┌─ TASK INPUTS

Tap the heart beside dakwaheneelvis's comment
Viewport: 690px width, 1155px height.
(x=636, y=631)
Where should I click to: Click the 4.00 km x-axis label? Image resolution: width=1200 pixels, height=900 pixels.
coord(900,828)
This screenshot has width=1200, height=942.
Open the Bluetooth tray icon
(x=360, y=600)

└─
┌─ TASK INPUTS

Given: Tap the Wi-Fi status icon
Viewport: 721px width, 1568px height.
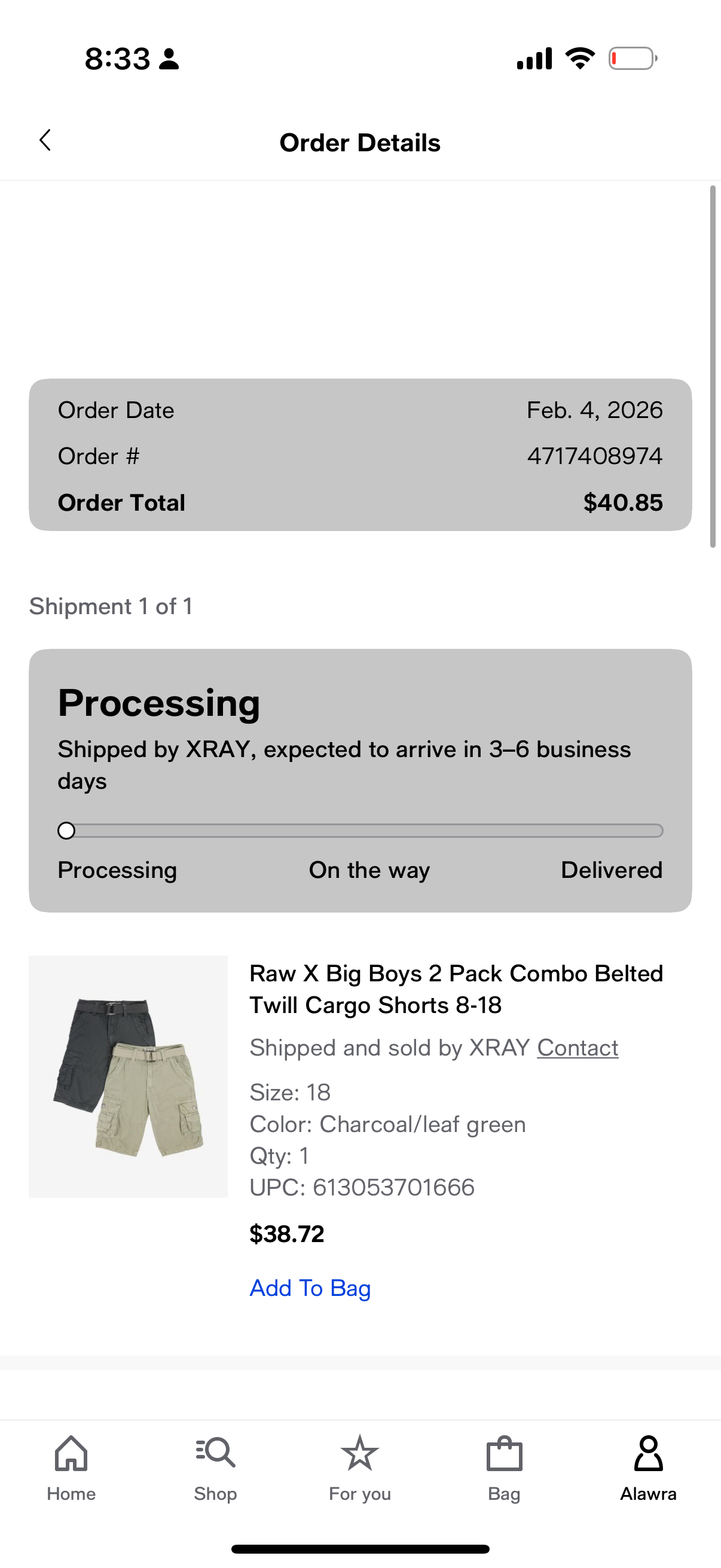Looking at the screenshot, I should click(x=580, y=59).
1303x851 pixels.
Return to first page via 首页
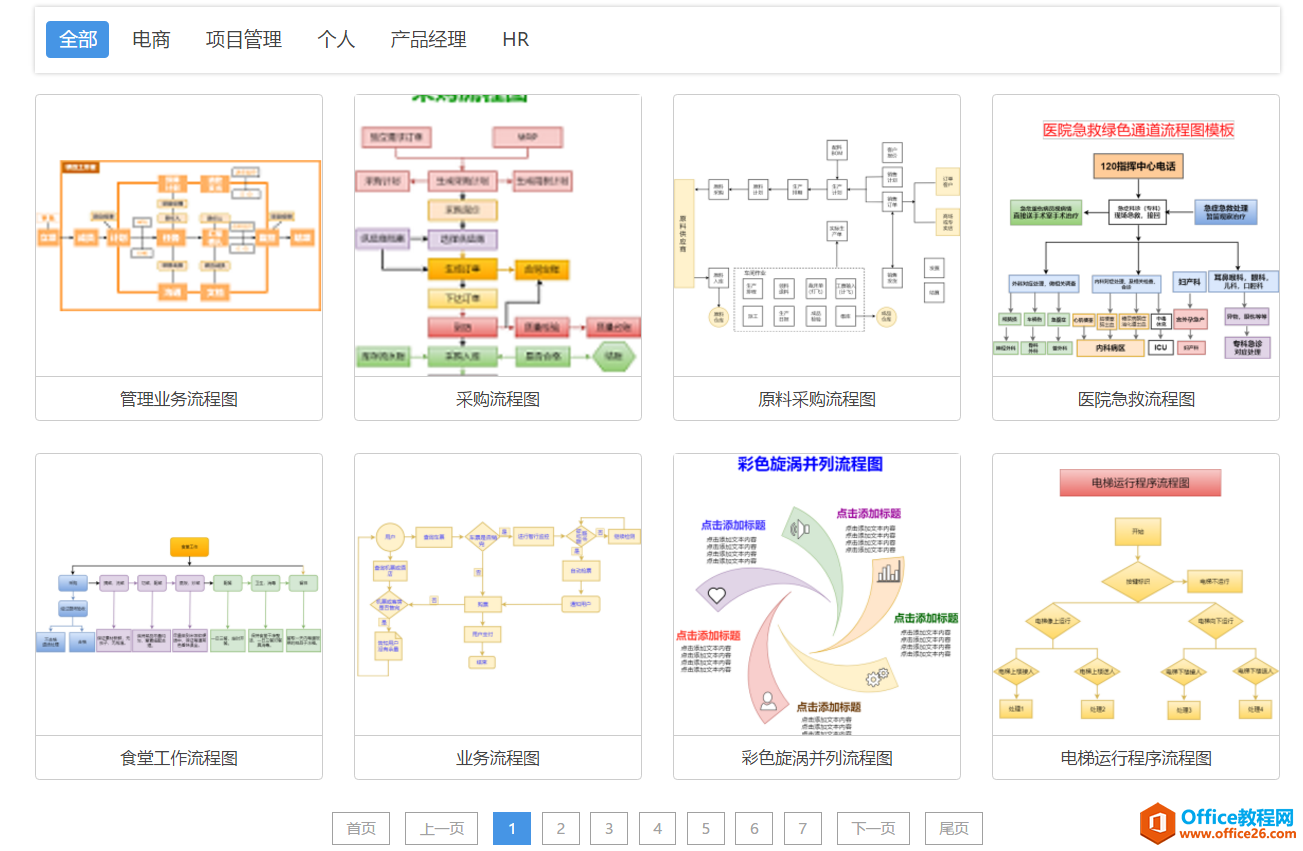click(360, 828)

└─

- _YOUR TASK_: Everything above from the line containing "Tap the heart beside dakwaheneelvis's comment" through the line containing "This screenshot has width=1200, height=942." must be copied exactly. Nothing outside that range belongs in the answer.

- _ANSWER AREA_:
Tap the heart beside dakwaheneelvis's comment
Viewport: 690px width, 1155px height.
(x=636, y=631)
Where should I click to: Click the 4.00 km x-axis label? Image resolution: width=1200 pixels, height=900 pixels.
coord(900,828)
This screenshot has width=1200, height=942.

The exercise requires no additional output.